= PROMPT =
All lines after the one containing "Given: Increase font size with larger T icon" are needed, along with that line itself. Please repeat them exactly through the end of the entries.

Saved data entries
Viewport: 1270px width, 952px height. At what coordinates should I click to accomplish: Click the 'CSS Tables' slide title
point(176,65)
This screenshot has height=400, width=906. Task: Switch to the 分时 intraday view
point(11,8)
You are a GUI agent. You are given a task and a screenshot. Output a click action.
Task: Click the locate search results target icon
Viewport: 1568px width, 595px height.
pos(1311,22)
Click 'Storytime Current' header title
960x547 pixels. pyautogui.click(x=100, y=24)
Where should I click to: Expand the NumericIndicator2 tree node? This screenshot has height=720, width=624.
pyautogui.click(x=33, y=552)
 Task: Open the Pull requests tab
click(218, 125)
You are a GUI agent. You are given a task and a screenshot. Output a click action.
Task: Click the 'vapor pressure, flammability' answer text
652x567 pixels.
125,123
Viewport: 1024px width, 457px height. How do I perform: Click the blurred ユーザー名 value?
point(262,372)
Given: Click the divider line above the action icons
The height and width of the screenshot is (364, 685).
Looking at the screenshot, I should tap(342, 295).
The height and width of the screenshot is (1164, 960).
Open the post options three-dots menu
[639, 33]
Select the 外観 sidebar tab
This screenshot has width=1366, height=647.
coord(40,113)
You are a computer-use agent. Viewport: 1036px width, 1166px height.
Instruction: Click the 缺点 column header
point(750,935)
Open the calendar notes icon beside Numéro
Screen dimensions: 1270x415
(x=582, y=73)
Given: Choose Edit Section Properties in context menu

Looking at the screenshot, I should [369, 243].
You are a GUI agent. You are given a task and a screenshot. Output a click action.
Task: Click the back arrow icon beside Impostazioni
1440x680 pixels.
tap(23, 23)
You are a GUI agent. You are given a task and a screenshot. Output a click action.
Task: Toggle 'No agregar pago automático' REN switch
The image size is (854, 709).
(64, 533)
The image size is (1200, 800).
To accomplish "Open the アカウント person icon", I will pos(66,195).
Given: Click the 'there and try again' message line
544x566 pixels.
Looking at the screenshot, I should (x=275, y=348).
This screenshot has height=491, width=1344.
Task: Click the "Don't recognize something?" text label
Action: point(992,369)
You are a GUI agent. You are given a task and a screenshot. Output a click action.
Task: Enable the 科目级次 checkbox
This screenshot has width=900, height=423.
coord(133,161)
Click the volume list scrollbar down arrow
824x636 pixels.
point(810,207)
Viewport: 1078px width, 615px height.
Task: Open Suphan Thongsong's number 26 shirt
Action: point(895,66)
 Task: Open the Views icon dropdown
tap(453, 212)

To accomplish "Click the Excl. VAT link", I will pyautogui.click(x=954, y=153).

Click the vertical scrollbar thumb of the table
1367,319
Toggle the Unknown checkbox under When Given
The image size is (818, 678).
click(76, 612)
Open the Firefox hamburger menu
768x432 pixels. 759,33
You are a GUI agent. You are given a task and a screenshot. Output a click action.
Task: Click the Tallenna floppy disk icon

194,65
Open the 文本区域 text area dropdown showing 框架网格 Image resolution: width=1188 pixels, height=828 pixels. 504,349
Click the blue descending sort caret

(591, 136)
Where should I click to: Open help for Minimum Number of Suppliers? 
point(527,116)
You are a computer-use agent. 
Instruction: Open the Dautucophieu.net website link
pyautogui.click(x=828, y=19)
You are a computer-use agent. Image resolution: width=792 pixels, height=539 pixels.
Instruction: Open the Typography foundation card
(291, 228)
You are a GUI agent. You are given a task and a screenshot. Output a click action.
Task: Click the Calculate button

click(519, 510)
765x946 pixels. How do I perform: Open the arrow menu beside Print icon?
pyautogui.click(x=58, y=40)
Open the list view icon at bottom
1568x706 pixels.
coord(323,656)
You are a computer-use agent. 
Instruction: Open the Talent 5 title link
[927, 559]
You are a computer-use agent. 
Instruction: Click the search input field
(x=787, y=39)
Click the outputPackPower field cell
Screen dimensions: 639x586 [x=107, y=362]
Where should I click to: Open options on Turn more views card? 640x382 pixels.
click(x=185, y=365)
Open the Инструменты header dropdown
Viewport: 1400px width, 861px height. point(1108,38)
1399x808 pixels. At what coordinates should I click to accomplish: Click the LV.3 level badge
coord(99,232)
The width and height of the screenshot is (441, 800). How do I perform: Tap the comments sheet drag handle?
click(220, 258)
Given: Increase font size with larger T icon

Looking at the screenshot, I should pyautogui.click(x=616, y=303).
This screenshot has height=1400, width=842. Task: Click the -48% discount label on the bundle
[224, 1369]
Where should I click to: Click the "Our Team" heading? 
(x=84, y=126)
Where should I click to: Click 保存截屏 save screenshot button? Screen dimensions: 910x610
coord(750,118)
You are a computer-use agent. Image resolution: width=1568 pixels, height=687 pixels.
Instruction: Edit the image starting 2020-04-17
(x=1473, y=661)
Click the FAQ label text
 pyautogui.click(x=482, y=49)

= WRITTEN ANSWER =
Given: Increase font size with larger T icon

Looking at the screenshot, I should pyautogui.click(x=616, y=303).
This screenshot has height=1400, width=842. Task: Click the -48% discount label on the bundle
[224, 1369]
Where should I click to: Click the "Our Team" heading? 
(x=84, y=126)
Where should I click to: Click 保存截屏 save screenshot button? Screen dimensions: 910x610
coord(750,118)
You are a computer-use agent. Image resolution: width=1568 pixels, height=687 pixels.
Instruction: Edit the image starting 2020-04-17
(x=1473, y=661)
Click the FAQ label text
 pyautogui.click(x=482, y=49)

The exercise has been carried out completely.